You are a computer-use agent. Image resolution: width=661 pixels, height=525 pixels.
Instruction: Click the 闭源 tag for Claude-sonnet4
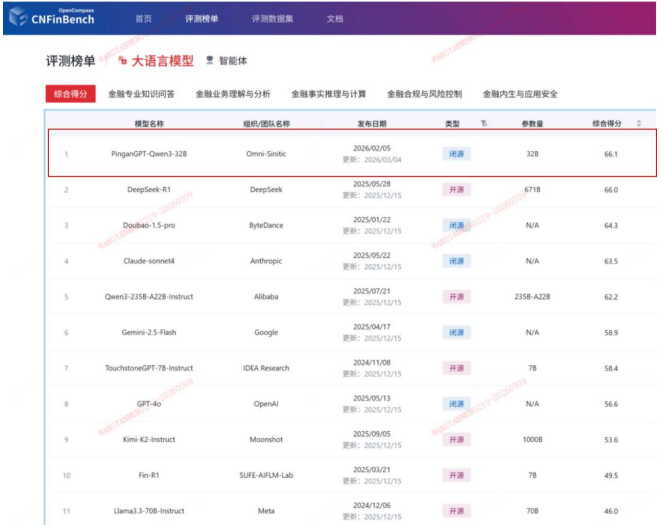click(x=456, y=261)
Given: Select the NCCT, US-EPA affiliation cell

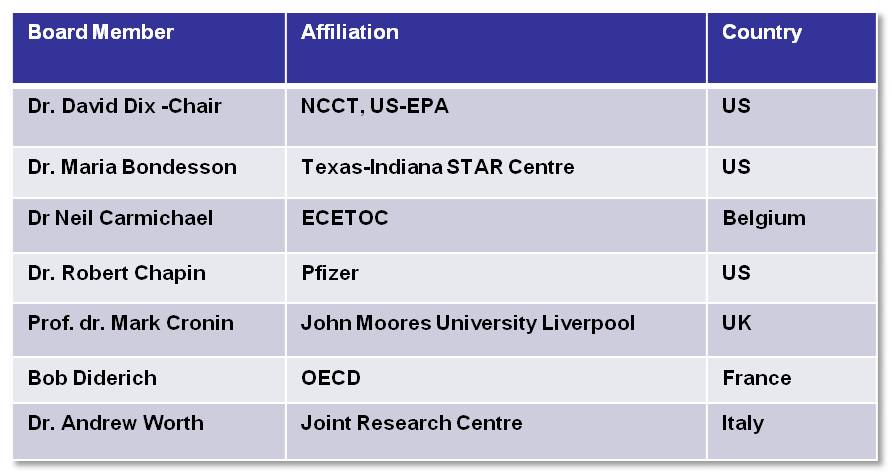Looking at the screenshot, I should click(375, 107).
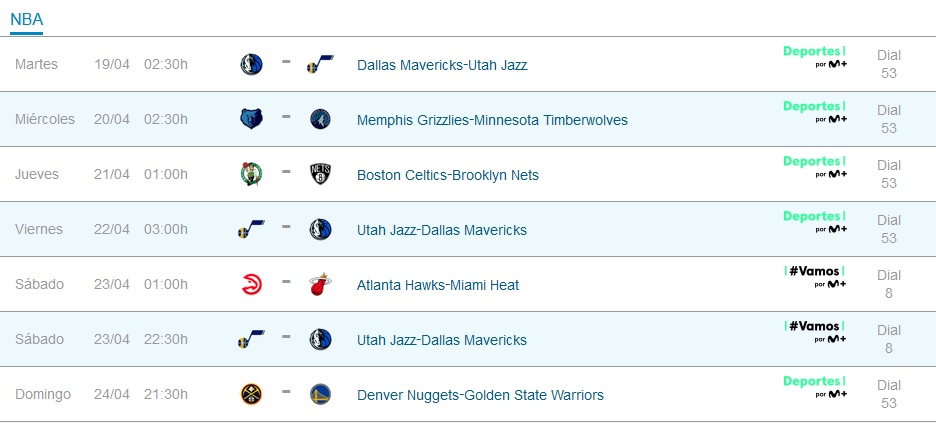The image size is (936, 423).
Task: Click Dial 53 on Nuggets-Warriors row
Action: [889, 394]
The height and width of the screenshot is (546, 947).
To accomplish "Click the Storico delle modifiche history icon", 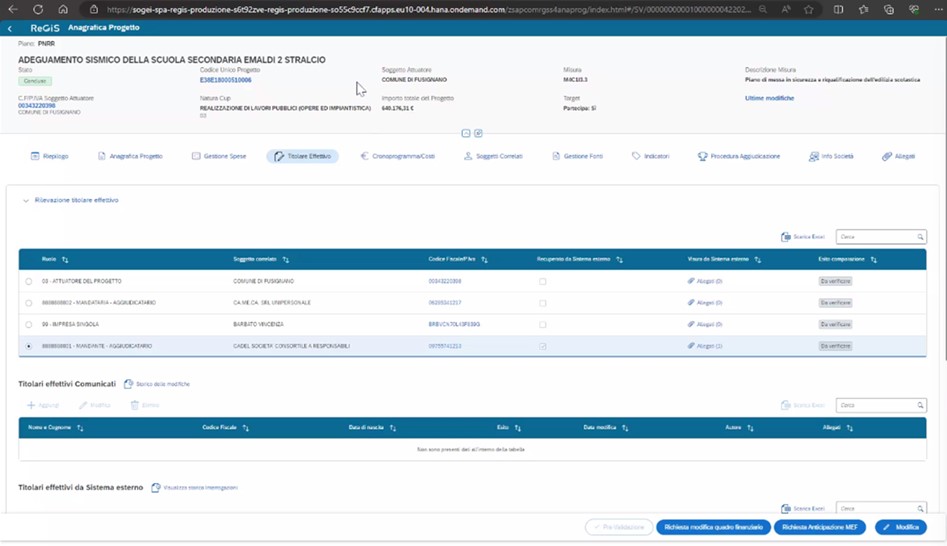I will tap(128, 384).
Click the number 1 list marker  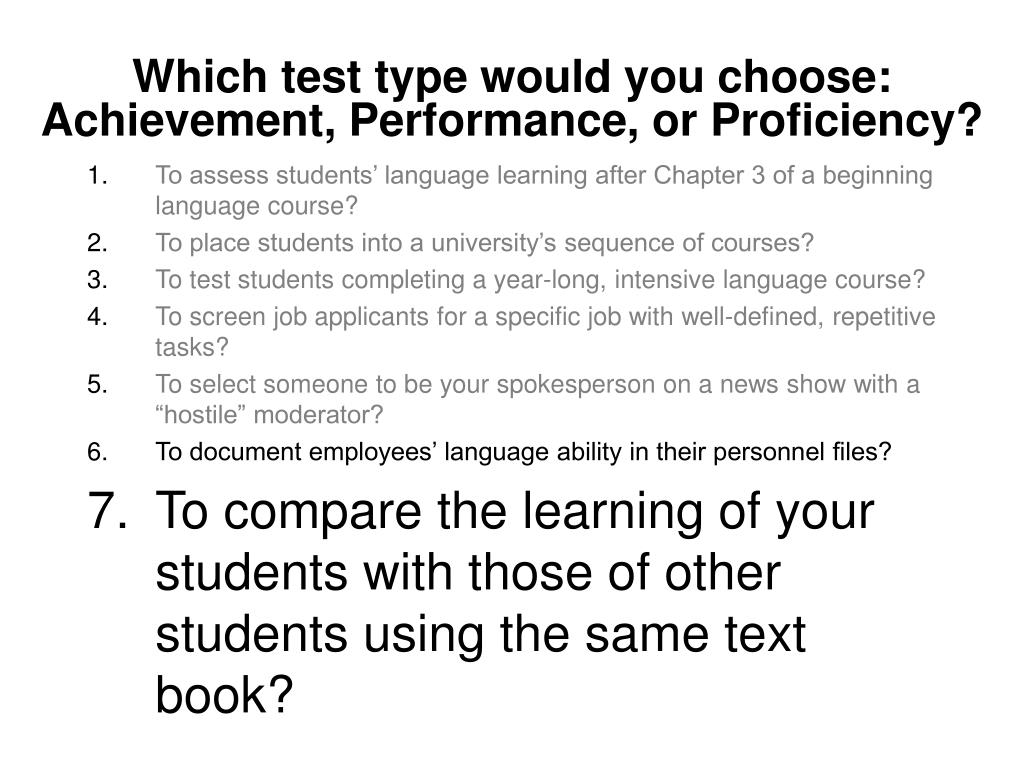point(97,176)
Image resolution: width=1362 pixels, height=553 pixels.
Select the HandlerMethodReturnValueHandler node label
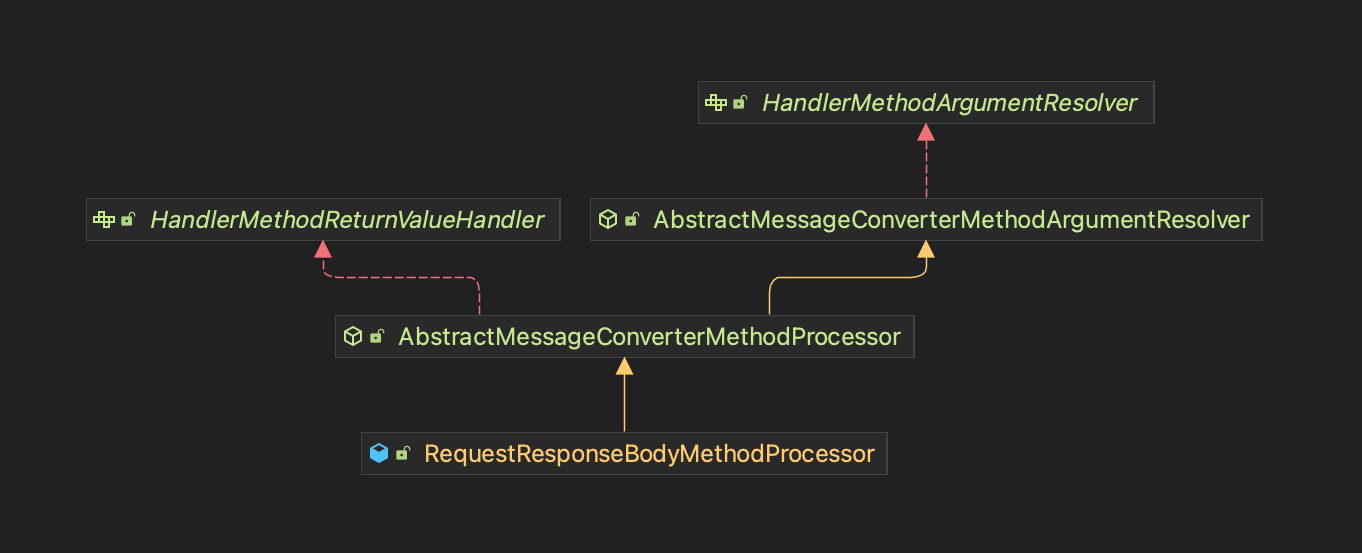pos(347,220)
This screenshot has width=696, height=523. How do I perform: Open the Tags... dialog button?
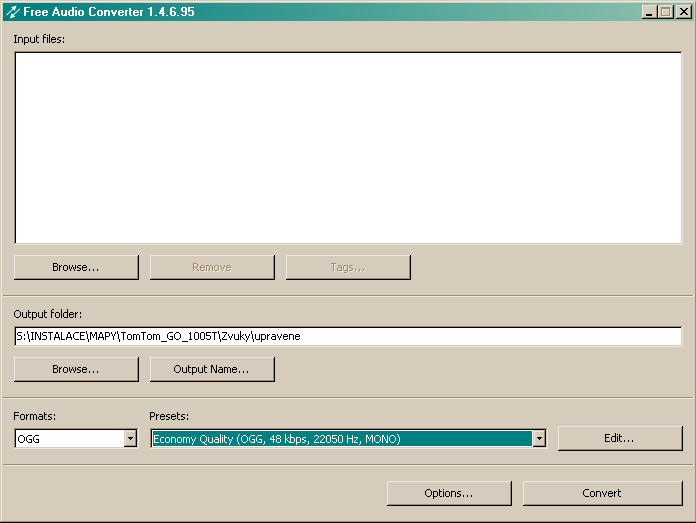coord(347,267)
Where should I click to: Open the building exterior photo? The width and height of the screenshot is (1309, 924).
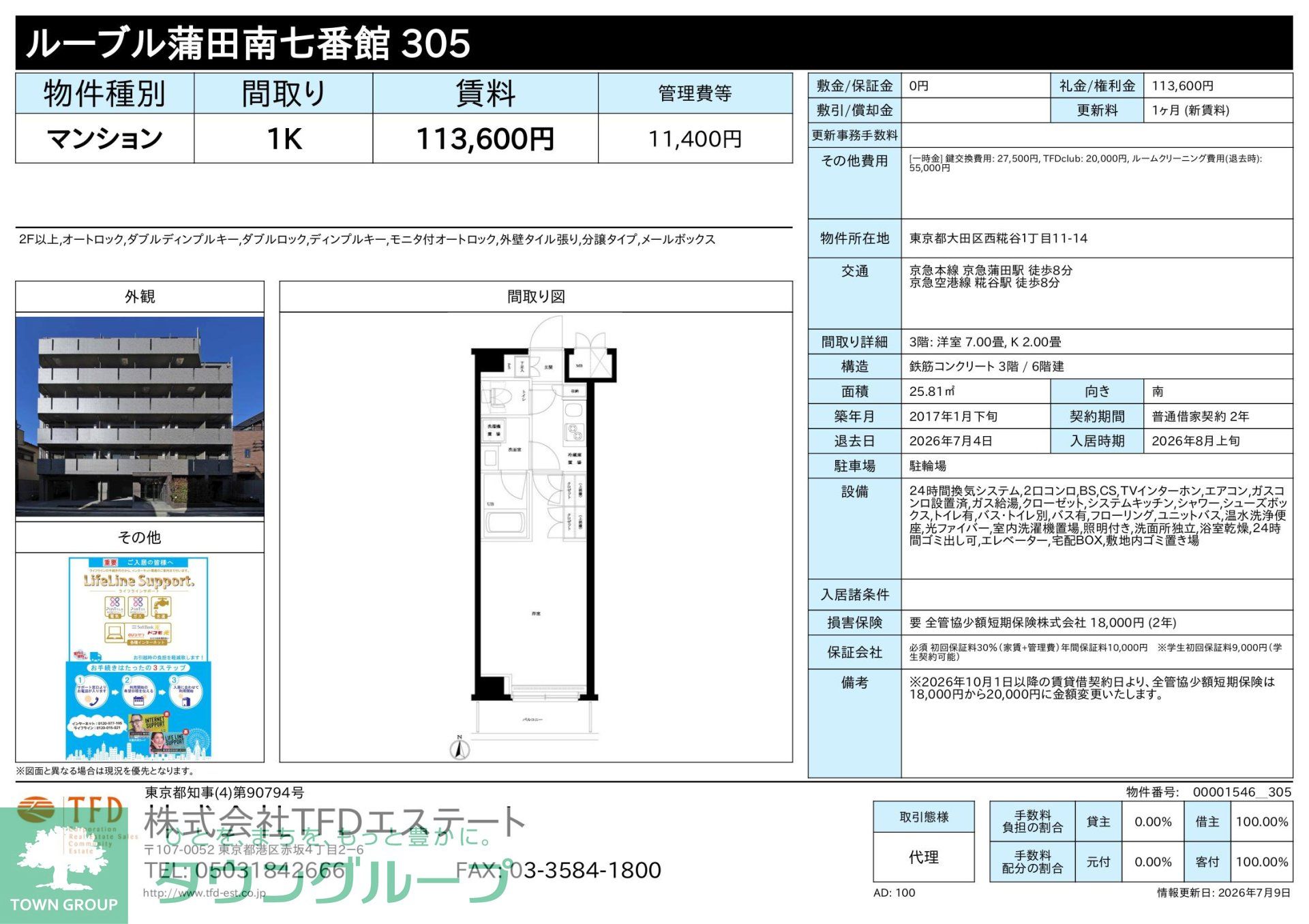point(140,416)
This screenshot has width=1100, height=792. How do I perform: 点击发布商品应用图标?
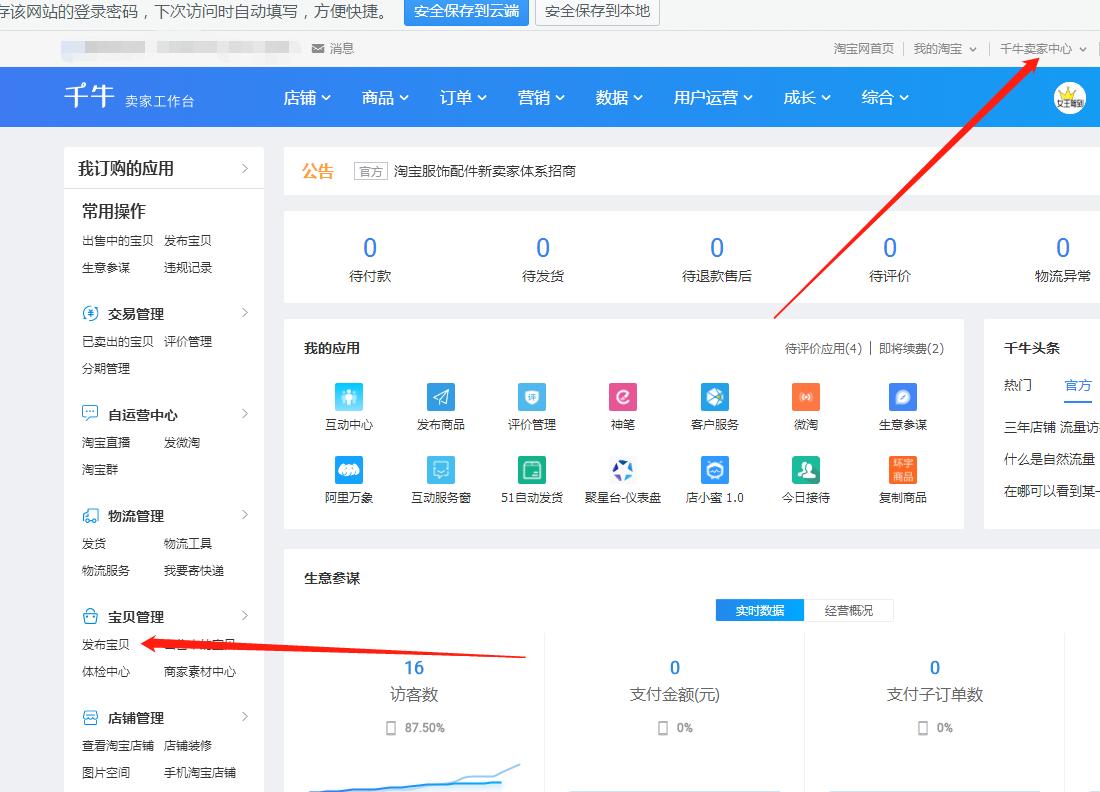pos(439,397)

--------------------------------

_WHAT YOU HAVE TO DO_
Restate exactly, and only, the lines from the one that holds "This screenshot has width=696, height=523." down to the last line of the material above. Omit the pictures.

_SOLUTION BELOW_
This screenshot has width=696, height=523. How do I perform: Open the Tags... dialog button?
coord(347,267)
Where should I click to: Open the building exterior photo? The width and height of the screenshot is (1309, 924).
point(140,416)
This screenshot has width=1100, height=792. How do I perform: 点击发布商品应用图标?
pos(439,397)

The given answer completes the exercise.